Aim of the exercise:
Go through the records and report each line in which the word "will" occurs.

Stored data:
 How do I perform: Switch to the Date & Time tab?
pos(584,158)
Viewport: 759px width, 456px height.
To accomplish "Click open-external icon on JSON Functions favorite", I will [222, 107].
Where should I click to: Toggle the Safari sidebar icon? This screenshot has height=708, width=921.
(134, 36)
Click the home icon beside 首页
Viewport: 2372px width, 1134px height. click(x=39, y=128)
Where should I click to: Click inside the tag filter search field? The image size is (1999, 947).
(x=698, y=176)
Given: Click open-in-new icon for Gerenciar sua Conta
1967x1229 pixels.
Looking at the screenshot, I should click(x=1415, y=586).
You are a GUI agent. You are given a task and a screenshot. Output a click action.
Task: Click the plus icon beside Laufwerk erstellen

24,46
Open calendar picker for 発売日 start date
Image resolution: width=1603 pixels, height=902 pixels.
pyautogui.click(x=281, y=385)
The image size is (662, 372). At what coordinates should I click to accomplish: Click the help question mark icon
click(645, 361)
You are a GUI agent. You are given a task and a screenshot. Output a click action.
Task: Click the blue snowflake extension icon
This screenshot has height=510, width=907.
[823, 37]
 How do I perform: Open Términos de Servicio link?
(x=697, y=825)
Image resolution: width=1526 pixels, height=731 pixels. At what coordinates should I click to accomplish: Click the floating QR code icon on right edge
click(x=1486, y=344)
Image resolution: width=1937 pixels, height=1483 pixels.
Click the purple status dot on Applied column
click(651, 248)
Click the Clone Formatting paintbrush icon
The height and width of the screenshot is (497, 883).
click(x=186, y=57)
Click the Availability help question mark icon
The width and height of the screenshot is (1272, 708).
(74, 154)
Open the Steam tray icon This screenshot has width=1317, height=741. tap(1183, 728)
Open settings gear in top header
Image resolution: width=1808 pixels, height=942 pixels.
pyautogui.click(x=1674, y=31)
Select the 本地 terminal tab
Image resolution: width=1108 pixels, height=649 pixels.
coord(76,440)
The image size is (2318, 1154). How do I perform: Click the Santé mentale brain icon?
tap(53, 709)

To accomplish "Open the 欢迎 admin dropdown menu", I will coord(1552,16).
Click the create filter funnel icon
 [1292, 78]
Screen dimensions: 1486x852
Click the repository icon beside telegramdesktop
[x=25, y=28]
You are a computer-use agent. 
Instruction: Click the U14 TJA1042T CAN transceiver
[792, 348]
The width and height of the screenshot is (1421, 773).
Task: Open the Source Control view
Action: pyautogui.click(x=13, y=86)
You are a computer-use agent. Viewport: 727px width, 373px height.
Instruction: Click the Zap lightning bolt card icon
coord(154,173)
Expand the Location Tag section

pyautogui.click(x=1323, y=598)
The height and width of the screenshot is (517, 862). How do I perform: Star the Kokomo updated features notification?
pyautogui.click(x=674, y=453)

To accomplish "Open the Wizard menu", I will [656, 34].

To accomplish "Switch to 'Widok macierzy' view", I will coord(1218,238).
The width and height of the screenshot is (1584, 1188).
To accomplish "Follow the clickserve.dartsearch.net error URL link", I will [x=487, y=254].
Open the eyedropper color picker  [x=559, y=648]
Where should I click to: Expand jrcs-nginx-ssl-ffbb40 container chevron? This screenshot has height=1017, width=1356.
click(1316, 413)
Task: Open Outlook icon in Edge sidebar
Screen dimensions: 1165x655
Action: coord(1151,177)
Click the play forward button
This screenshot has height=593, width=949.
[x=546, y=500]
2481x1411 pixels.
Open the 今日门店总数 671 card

Task result:
To accomplish "Click open-external icon on JSON Functions favorite", I will [222, 107].
To accomplish "Open the 欢迎 admin dropdown menu", I will coord(1552,16).
To accomplish "Open the Wizard menu", I will [656, 34].
To accomplish "Switch to 'Widok macierzy' view", I will coord(1218,238).
To accomplish "Follow the clickserve.dartsearch.net error URL link", I will [x=487, y=254].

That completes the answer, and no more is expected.